Experts have noted that Israel’s capacity to engage in a multi-front war was limited and that Iran had political and practical reasons not to provoke an even wider conflict. The defense support that the US has provided to Israel has been accompanied by extensive political activity designed to limit the geographic scope of the armed conflict.
For now, this matches the conclusions drawn by global investors.
After a 4.2% jump in the global crude oil price on October 9, petroleum markets have calmed. Brent Crude oil — the global benchmark — is at $89 per barrel at this date. This is a full 10% below its recent high set in September.
That said, Iran and Russia collectively supply 15% of the world’s oil. A disruption in supply could have a major negative impact on global markets, if sustained.
With OPEC cutting production more than US producers have increased supplies, US/European energy producers are worthy portfolio additions. Their stocks are a source of income and may provide a potential hedge against shocks and inflation.
Bonds over Equities?
Today’s bond yields have normalized to levels close to what we should expect going forward. The 2020’s “zero yield” world was an anomaly.
Today’s yields are also highly unlikely to rise to 1980 highs either, a decade of 10%-per-year wage growth. For bond investors, the sharp repricing of 2022 has greatly reduced fixed income investment risk.
With coupons averaging above 4.5%, the average US Treasury total return over 12 months would not be negative even if rates were to rise 100 basis points.
Investors looking at Investment Grade corporate debt could be looking at 6% yields or more for the next five years, far higher than the Fed’s estimate of its policy rate over that period (between 2.5%-3.0%).

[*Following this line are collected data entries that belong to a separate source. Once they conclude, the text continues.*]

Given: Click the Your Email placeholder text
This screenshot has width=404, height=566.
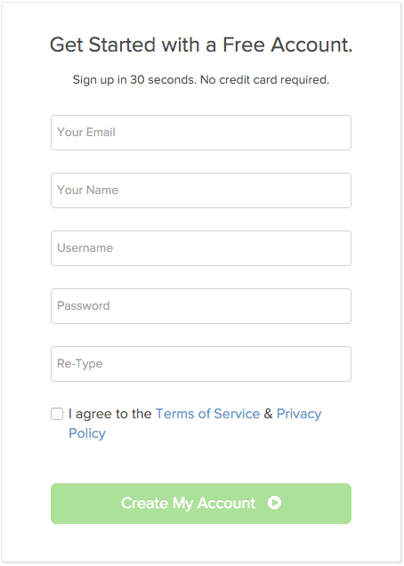Looking at the screenshot, I should tap(86, 132).
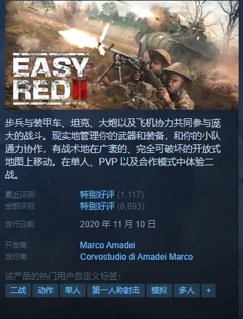Select the 模拟 tag
The width and height of the screenshot is (243, 319).
click(159, 290)
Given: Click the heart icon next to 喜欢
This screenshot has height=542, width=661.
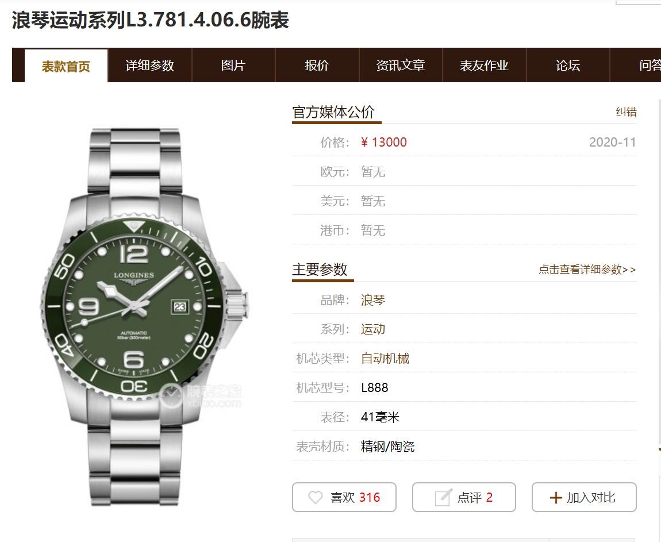Looking at the screenshot, I should point(315,497).
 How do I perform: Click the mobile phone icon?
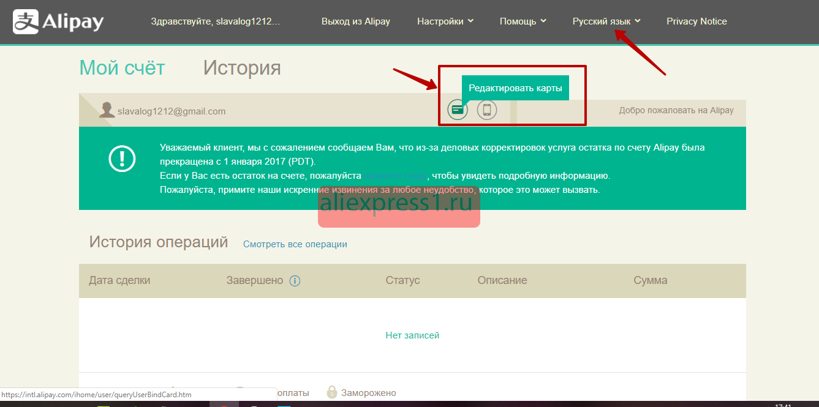(x=487, y=110)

Turning to equities, we believe the correction in US markets is likely to end when investors can clearly point to the peak in interest rates.
Our outlook for corporate profits — up 4% next year and +8% in 2025 — should be constructive even if industry analysts are excessively bullish.

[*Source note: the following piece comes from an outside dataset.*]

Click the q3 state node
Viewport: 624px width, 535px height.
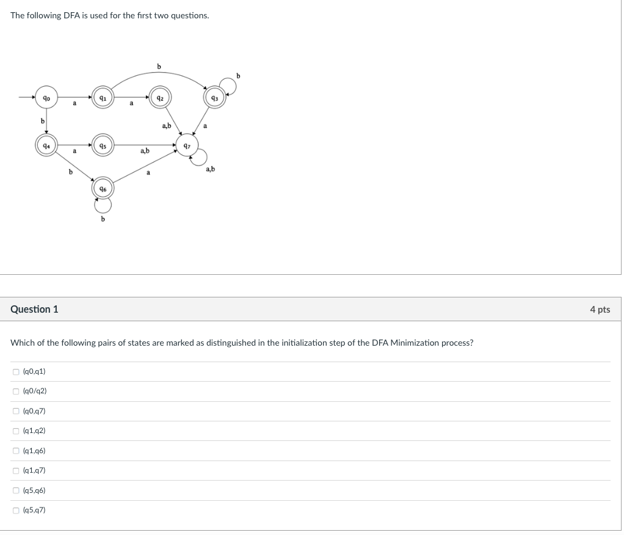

China Stimulus: May Provide a Boost but Jury Still Out
We are seeing signs that Chinese authorities will take more material steps to bolster its economy.
Economic sentiment has remained negative due to the ongoing real estate crisis and a lack of commitment to address the issue wholistically.

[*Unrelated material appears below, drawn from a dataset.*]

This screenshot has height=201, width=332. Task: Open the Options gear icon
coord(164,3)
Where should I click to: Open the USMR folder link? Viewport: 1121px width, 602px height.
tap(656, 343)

The focus of the Chinese actions is likely to be on infrastructure. The method of funding appears to be a bond issuance. A central government bond could provide a clear sign of the government’s intent to inject material economic support.
In addition, Central Huijin, the sovereign wealth fund has taken larger stakes in China’s major four banks, a practice reserved for moments when strong policies are required to reset markets.
Many uncertainties remain as to the timing, size, and operation of this stabilization fund, but the Huijin purchases are likely just an initial step in efforts to shore up the equity market, with what is basically quantitative easing.
This type of stimulus would take time to have impact and would likely raise growth in the second half of 2024. We already expect some modest improvement in Q3 growth due to prior, smaller stimulus measures.
We have seen a pickup in industrial and consumer activity since August. Meanwhile seasonality favors equity performance in 4Q but we do not believe these measures are sufficient to return China to a sustained higher growth rate.
The focus on infrastructure rather than providing a more favorable environment for consumer, education, and technology companies to grow more rapidly also has limited long- term benefits.